我们聊到夕阳西下,整片社区都被镀上一层金色。归侨老人们在楼下乘凉,摇着蒲扇聊天,说的不知是粤语还是越南语还是普通话,几种语言像不同颜色的棉线,被人随意地编在一起,分不清哪里是头哪里是尾。
傍晚,我们沿着江边走,江水绿得像陈年的玉,渔舟点点,灯火初上。阿叔的店就开在边贸点,店面不大,门口堆着几根原木,空气里弥漫着木头被锯开时的辛辣气味。他热情地给我们泡茶,用的是越南滴漏壶,但杯子里放的是六堡茶。

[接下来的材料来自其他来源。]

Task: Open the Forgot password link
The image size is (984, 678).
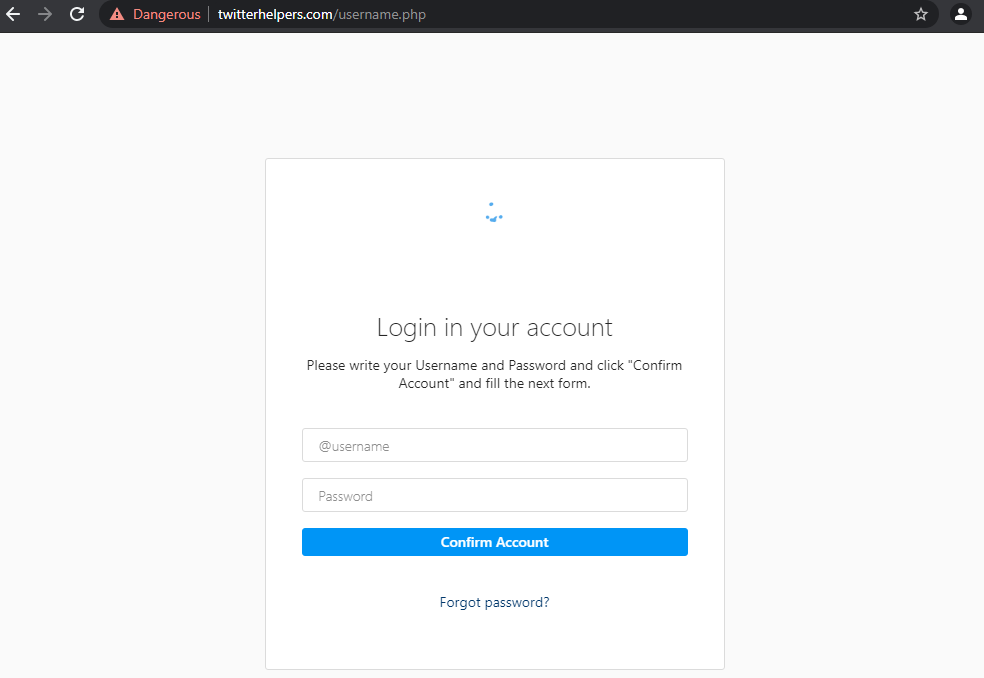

他坐在店里,随手从手边的料堆里抄起一块红木半成品递到我们面前:“这是缅甸花梨,你要是在越南那边买,比国内便宜三成。但是手续得齐全,报关、检疫、原产地证明,一样不能少。”语罢,他又转头说起年轻时的事情:“那时候过年整条街都在炸春卷,越南那种,用米皮包的,蘸鱼露吃。后来慢慢也不做了,那一辈人老了以后,街上做这个的人就越来越少了。”

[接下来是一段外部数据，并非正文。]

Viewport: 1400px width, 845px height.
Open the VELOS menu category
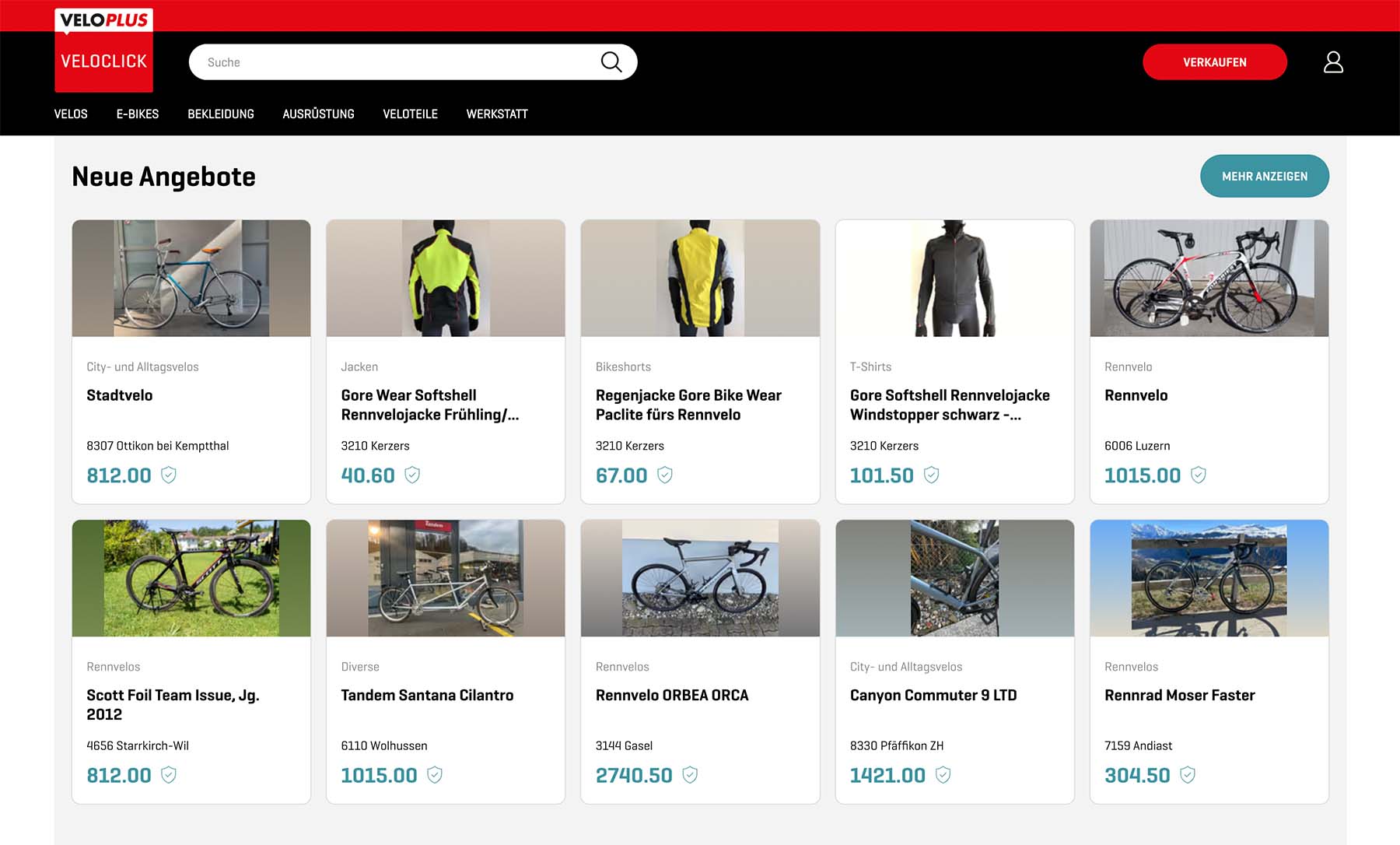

他说这话时表情没什么变化,只是手里一直攥着那块花梨木的边角料翻来覆去地摩挲。那种木头纹理细腻,摸久了会发亮,像被人反复捻过的旧物。
后来我们在社区里遇到过很多像阿叔这样的人,他们身上有种独特的气质,说话时语速不快,但每个词都像称过重量,做起事来有一种谨慎的坦率。也许跨境贸易教会他们的从来不是精明地计算差价,而是如何在边界的两边都找到属于自己的那把椅子,坐下来,心安理得地喝一杯茶。
下周二,师兄师姐们的正式答辩就要开始了。我坐在图书馆里,窗外是爬满了紫藤的花架,花开得正盛,淡紫的穗子挤在绿叶间,空气里全是甜丝丝的香。我想起佳璇的笑声,想起田野里的蕉茬和泥路,想起所有还未被写下的夜晚和月亮,它们都在夜色深处停驻,等着被编织进某篇论文、某封信、某段记忆的暗纹里,而我们不过是这场盛大的编织里,一枚小小的、却不肯松开的梭子。
编织是一切的开端,这是我这一年慢慢读懂的隐喻。多一点田野调查、感官经验、具身认知、社会剧场,这些词听起来宏大而遥远,可落到生活里,无非是一针一线地把当下的处境和过去的滋养缝在一起,再一针一针地把自己织进一个尚且未知却已然在手中的未来。
或许只有积累了足够的联结、编织和延展,才能抵抗那些随时可能袭来的脆弱性,而在看见与被看见之间那条窄窄的路,我们还要走很久很久。